In its wake, Anthropic (Claude) and OpenAI (ChatGPT) confidentially submitted IPO registration statements to the SEC. Expectations are that both AI model companies will enter the market within the next three to six months, with rumored valuations approaching or exceeding $1 trillion each. Stripe, the quickly growing payments company, is rumored to be on the IPO docket as well, with a valuation that could exceed $150 billion.

The IPO market, which has been stagnant for the last four years, is bubbling with excitement. The headlines surrounding the IPOs are hyperbolic, banker fees are enormous, and social media is teeming with bullish sentiment on how high the new shares may trade after going public.

While that is all great for clickbait, nobody is asking the most important question.

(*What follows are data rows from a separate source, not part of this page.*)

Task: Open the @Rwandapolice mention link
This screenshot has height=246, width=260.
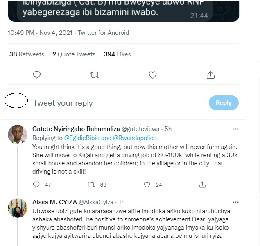Action: [135, 138]
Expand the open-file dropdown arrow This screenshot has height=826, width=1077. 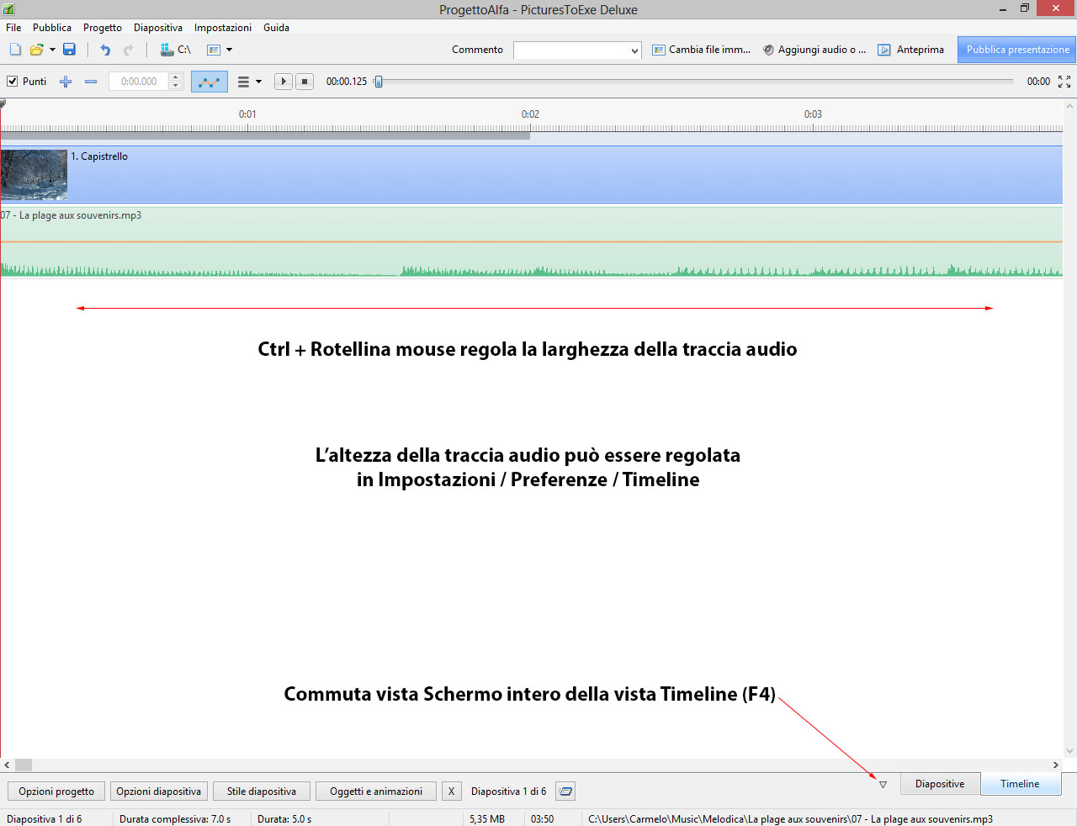point(52,50)
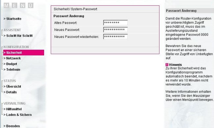
Task: Focus Neues Passwort wiederholen field
Action: pos(116,37)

Where will the money come from?

Adding Context to the IPO Boom

To fully understand the size of the coming IPOs, some historical context is necessary. Prior to the pandemic, the U.S. IPO market raised approximately $30 billion per year. In late 2020 and throughout 2021, the SPAC boom led to a surge in IPO offerings. Since then, however, IPO issuance has been relatively lean.

The 2026 pipeline is shaping up to be the second-largest in a decade. SpaceX alone is raising up to $75 billion, per its SEC filing. Add OpenAI’s expected cash raise of $60 billion, Anthropic at $15 to $20 billion, and Stripe around $10 billion, and the pipeline of known IPOs coming to market is approximately $160 billion to $165 billion.

Moreover, the total market valuation of these deals could surpass $4 trillion. Assuming no other deals come onto the market, these four deals would be larger than the last four years' worth of deals combined.